Now, reading that last couple sentences, you may be under the impression that I'm not a fan of romantic love. Quite the inverse! I write notes, send flowers, stop off to snag that special something for that special someone(s), cook favorite dishes, stare into eyes, dress in ways that may not be my particular favorites (but really do it for my SOs!), take care of the ill, give soft kisses, share music, and touch and caress with conscious intent to appreciate fully the person I am with. Where the cultural norms and I part ways on the topic of romantic love is when hurtful behaviors and negative judgments about the choices others make ensue. In short, I don't think romance is a good reason to abandon logic and trot about leaving a wake of destruction.
Romantic love doesn't make a relationship that isn't supportive of your objectives in life into a good partner choice. A lack of romantic love doesn't make a sexual or relationship connection with another person into a poor choice. As poly people, we run up against the myth of "The One" person who we fall madly in love with, and live happily ever after pretty consistently. If romantic love is the main basis for partner selection, is it any wonder that so many relationships, mono or poly, explode in a blaze of glory?

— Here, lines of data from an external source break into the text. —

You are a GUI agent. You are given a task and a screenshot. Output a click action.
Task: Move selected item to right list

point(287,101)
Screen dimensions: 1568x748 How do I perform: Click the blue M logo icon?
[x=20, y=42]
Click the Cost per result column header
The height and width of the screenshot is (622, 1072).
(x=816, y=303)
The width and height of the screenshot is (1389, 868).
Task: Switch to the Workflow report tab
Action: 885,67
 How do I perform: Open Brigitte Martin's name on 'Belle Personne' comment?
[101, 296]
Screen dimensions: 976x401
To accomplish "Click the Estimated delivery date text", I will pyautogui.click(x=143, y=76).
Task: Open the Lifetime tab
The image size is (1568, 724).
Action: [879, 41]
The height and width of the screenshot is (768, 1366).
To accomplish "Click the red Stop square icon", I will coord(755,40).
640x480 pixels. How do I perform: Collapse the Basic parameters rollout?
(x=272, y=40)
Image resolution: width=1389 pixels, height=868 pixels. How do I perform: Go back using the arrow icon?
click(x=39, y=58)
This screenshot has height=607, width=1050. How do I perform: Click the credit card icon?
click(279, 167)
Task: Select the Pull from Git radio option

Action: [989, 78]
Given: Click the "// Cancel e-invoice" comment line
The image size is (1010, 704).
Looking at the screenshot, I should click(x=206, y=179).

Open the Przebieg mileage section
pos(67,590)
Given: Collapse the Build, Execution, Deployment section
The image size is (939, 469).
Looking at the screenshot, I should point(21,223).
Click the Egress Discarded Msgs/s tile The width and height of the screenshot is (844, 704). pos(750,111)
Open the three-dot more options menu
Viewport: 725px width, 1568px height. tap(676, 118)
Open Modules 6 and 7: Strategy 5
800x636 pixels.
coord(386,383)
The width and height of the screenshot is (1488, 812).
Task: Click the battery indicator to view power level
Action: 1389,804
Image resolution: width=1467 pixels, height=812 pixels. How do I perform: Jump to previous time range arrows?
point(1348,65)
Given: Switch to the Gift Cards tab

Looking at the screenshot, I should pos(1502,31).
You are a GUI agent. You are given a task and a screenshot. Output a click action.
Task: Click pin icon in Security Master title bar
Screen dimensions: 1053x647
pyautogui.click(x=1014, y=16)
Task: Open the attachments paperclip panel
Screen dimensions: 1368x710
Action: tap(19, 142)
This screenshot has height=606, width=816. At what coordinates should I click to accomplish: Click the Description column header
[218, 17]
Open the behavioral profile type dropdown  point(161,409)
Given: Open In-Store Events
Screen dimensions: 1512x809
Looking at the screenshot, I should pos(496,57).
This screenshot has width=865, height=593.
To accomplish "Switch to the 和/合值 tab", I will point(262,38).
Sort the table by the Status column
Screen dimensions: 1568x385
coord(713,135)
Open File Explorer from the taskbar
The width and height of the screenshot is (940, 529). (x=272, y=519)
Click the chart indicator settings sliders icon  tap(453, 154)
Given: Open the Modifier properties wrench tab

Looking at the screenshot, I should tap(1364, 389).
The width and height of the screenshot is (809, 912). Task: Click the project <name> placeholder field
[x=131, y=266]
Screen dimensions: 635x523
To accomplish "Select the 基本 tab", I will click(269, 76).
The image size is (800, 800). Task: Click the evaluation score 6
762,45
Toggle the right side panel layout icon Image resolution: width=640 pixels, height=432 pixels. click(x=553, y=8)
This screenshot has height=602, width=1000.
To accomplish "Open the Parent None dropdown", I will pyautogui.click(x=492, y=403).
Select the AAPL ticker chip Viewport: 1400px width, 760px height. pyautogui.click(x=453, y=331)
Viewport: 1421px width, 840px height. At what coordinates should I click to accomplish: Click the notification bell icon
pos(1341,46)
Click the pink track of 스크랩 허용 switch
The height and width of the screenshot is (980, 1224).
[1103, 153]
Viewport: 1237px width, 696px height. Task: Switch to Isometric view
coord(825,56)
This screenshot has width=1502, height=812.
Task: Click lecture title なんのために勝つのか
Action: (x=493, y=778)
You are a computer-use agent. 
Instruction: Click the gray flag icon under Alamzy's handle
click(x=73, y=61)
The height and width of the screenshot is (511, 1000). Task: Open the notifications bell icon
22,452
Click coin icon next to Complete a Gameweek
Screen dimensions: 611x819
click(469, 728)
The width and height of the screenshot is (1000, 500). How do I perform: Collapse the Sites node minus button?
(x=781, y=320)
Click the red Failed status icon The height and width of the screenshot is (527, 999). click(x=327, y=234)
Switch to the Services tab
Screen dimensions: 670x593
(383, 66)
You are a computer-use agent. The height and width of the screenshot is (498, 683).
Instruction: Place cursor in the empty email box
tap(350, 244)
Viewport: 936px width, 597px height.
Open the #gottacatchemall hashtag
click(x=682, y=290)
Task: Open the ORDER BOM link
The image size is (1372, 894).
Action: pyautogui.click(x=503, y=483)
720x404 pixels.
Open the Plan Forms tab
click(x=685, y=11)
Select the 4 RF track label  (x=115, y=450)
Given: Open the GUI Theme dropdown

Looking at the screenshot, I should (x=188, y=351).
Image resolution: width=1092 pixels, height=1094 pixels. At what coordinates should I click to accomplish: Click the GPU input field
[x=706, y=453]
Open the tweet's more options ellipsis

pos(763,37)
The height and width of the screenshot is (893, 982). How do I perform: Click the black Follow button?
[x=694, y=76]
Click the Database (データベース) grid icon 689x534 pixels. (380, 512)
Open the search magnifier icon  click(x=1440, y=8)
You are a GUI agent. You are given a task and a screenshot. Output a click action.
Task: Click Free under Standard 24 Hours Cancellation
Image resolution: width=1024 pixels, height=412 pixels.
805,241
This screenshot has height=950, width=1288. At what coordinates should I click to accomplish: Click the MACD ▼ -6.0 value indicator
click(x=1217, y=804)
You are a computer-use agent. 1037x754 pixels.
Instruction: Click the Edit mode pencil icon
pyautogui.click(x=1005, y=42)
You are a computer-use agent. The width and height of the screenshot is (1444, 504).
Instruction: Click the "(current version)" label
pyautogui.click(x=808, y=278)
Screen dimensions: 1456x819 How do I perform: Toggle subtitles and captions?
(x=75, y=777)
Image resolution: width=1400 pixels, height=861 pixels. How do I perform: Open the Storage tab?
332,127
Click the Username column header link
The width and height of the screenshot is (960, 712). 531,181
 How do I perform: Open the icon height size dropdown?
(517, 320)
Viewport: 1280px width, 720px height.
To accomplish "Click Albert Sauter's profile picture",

Certainly, it seems very helpful to a long-term, stable, healthy relationships to involve an element of romance. Romance can provide motivation to put in the time and effort to create that environment. It feels good to have those fizzy hormones in the early days. Frankly though, I've found it much more useful to have developed the skill to sustain and recreate romantic feelings for myself over time in my longer-term relationships. How many times have you heard someone say something that boiled down to, "I just don't feel like I'm in love with partner x anymore, so I'm moving on to chase that feeling elsewhere."?
"Love is a choice." might be an oversimplification, but it has some level of validity. One of the ways that I am able to sustain and recreate romantic feelings as a poly person is by recognition of the choices that are available to me, and to my partners. We all have other options, other possibilities, and are still choosing to stay with one another. When I choose someone over and over again, and they also continue to choose me, it reinforces the romantic energy I have to put into that relationship.
Actions count, words count. If you feel warm and fuzzy, or hot and sexy, SAY SO! If you want to spark more romance in your current connection, treat it like a new relationship again. Put the time, energy and effort in that you would with the new shiny person into the old and linty one. Do the things you did when you were first dating. When's the last time you made a mixed cd to share? Got flowers just because? Watched a movie type that isn't your personal favorite because the pleasure of snuggling and spending time together is far more important to you than the personal entertainment involved?
Romance is a relationship tool, like communication skills. It can be used well, or poorly, and has no moral value to impart. In looking at romance more objectively, rather than elevating it to a mysterious feeling that is put in the driver's seat in our relationships, we can make stronger partner selection choices, including the ones we make in our existing partnerships.